- _LESETEXT_
□ □ □ □

Die maximale statistische Schwankungsbreite wird mit ±5% angegeben.
Weitere Details, etwa über das Stichprobendesign, werden nicht genannt.
Schaubild II.5 illustriert die Anteile für die im Parlament
vertretenen Parteien, die Gruppe der NichtwählerInnen und die
Antwortverweigerer in den Rohdaten.
Schaubild II.5
Das in den Prognosewerten augenscheinlich knappe
Aneinanderliegen von SPÖ und ÖVP bzw. FPÖ und Grüne
lässt sich hier nicht erkennen; anders als in den Schätzwerten findet
man hier auch keine "Führungswechsel" im horse race.
Zur Präzisierung definieren wir: Eine Kopf-an-Kopf-Situation liegt dann
vor, wenn die beiden betrachteten Parteien (oder Lager) in der Wahlabsicht der
Bevölkerung und nicht der in der Stichprobe Befragten nicht
mehr als zwei Prozentpunkte auseinander liegen. Eine solche Situation wäre
also etwa mit 33% SPÖ und 35% ÖVP gegeben.

□ □ □ □

(Daten zur Zuordnung von Pixelkoordinaten)
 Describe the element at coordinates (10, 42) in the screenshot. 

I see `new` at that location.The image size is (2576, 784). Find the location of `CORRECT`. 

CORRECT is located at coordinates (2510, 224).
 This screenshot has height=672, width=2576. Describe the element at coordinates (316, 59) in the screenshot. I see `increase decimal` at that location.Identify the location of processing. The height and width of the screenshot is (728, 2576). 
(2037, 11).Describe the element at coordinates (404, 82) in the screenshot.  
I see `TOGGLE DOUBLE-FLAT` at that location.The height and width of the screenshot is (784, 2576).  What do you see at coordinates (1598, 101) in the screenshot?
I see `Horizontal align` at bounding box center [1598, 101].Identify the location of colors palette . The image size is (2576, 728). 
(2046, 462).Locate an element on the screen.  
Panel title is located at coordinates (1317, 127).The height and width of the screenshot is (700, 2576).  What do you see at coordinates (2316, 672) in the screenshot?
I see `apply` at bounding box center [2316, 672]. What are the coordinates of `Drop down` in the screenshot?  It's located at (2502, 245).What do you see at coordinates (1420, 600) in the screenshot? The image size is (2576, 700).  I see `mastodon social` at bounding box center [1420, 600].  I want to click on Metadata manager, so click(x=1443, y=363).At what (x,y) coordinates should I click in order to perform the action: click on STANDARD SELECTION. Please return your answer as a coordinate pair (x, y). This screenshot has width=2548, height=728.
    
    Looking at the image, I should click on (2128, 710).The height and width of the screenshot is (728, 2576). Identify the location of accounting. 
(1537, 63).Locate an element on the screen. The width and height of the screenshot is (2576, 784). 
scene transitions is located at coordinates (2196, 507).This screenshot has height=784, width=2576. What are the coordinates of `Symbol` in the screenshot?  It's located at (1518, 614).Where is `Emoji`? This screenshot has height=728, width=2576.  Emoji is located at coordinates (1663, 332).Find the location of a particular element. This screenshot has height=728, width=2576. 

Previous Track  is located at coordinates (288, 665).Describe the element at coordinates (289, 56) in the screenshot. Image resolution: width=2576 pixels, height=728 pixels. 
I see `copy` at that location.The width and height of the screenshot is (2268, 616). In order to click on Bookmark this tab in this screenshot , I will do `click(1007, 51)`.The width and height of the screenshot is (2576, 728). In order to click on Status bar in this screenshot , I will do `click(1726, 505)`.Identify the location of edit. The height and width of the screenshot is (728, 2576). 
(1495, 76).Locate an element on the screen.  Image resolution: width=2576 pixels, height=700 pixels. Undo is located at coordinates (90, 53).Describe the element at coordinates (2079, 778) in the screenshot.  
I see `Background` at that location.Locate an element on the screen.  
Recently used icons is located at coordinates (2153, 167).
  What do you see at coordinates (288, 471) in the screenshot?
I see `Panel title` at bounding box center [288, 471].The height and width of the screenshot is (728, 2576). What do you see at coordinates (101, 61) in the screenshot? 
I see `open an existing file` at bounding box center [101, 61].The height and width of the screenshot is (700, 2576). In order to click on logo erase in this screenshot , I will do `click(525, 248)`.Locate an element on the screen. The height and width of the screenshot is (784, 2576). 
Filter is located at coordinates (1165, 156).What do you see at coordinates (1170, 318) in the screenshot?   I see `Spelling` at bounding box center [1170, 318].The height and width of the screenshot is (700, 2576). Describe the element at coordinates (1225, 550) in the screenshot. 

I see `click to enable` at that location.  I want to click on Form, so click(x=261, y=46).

□ □ □ □

- _AUFGABE 1_
Beantworten Sie zum Text über die Wahlumfrage die folgenden Fragen.
(a) Mit welchem Wert wird die maximale statistische Schwankungsbreite angegeben?
(b) Welche Anteile in den Rohdaten veranschaulicht Schaubild II.5?
(c) Um wie viele Prozentpunkte dürfen zwei Parteien in einer Kopf-an-Kopf-Situation höchstens auseinanderliegen?
- _AUFGABE 2_
Setzen Sie den Text über die Wahlumfrage im Anschluss an seinen letzten Satz fort.

- _LÖSUNG 1_
(a) Mit ±5%.
(b) Die Anteile der im Parlament vertretenen Parteien, der Gruppe der NichtwählerInnen und der Antwortverweigerer.
(c) Um nicht mehr als zwei Prozentpunkte.

- _LÖSUNG 2_
Es ist nun zu fragen, wie groß die Wahrscheinlichkeit für das
tatsächliche Vorliegen einer Kopf-an-Kopf-Situation im Lichte der
erhobenen Daten ist. Um das beantworten zu können, bedarf es
mathematisch-statistischer Verfahren, wie wir sie hier nicht weiter beschreiben
wollen (und wie sie beispielsweise in Gelman et al. 2004, 83 ff.
nachzulesen sind). Dargestellt ist die Antwort jedenfalls in Schaubild
II.6.
Schaubild II.6

Zur großen Überraschung ist festzustellen, dass
nach den von market erhobenen Daten ein Kopf-an-Kopf-Rennen der beiden
großen Parteien zu keinem Zeitpunkt das wahrscheinlichere Szenarium
gewesen ist: Die Wahrscheinlichkeit, dass ÖVP und SPÖ mehr als zwei
Prozentpunkte auseinander liegen, war stets größer als 50 Prozent.
Und erstaunlich ist, dass mit Ausnahme der 38. und der 42. Kalenderwoche die
Wahrscheinlichkeit für eine Führung der ÖVP sogar jeweils
über 80 Prozent gelegen ist.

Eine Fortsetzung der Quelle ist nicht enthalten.